What is apache zeppelin?

Farooque picture Farooque · Jun 8, 2016 · Viewed 10.4k times · Source

As we are hearing often about apache zeppelin, So few questions comes to our mind:

  1. What is Apache zeppelin?
  2. What new and/or extra it is adding to Big data ecosystem?
  3. Is it a replacement of some of the framework(s)/tool(s) already existing in Big data ecosystem?

Answer

Ram Ghadiyaram picture Ram Ghadiyaram · Jun 8, 2016

Short Answer : Web-based notebook that enables data-driven, interactive data analytics and collaborative documents with SQL, Scala and more.

Long answer :

  1. Zeppelin notebook gives you an easy, straightforward way to execute arbitrary code in a web notebook. You can execute Scala, SQL, and even schedule a job (via cron) to run at a regular interval.
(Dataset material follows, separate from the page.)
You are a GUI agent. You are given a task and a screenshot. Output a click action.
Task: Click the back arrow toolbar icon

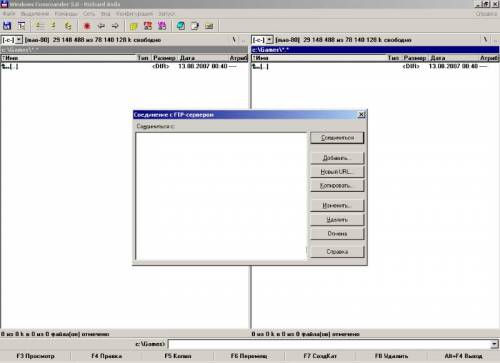101,26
  2. First it's easier to mix languages in the same notebook. You can do some SQL, scala, then markdown to document it all together. You can also easily convert your notebook into a presentation style - for maybe presenting to a management or using in dashboards.

  3. The Jupyter (formerly known as IPython) Notebook that has been extremely popular in the Python community. I cant use the word "replace" rather I would use similar kind of...

Further more .

  • Zeppelin supports Spark, PySpark, Spark R, Spark SQL with dependency loader.

  • Zeppelin lets you connect any JDBC data sources seamlessly. Postgresql, Mysql, MariaDB, Redshift, Apache Hive and so on.

  • Python is supported with Matplotlib, Conda, Pandas SQL and PySpark integrations.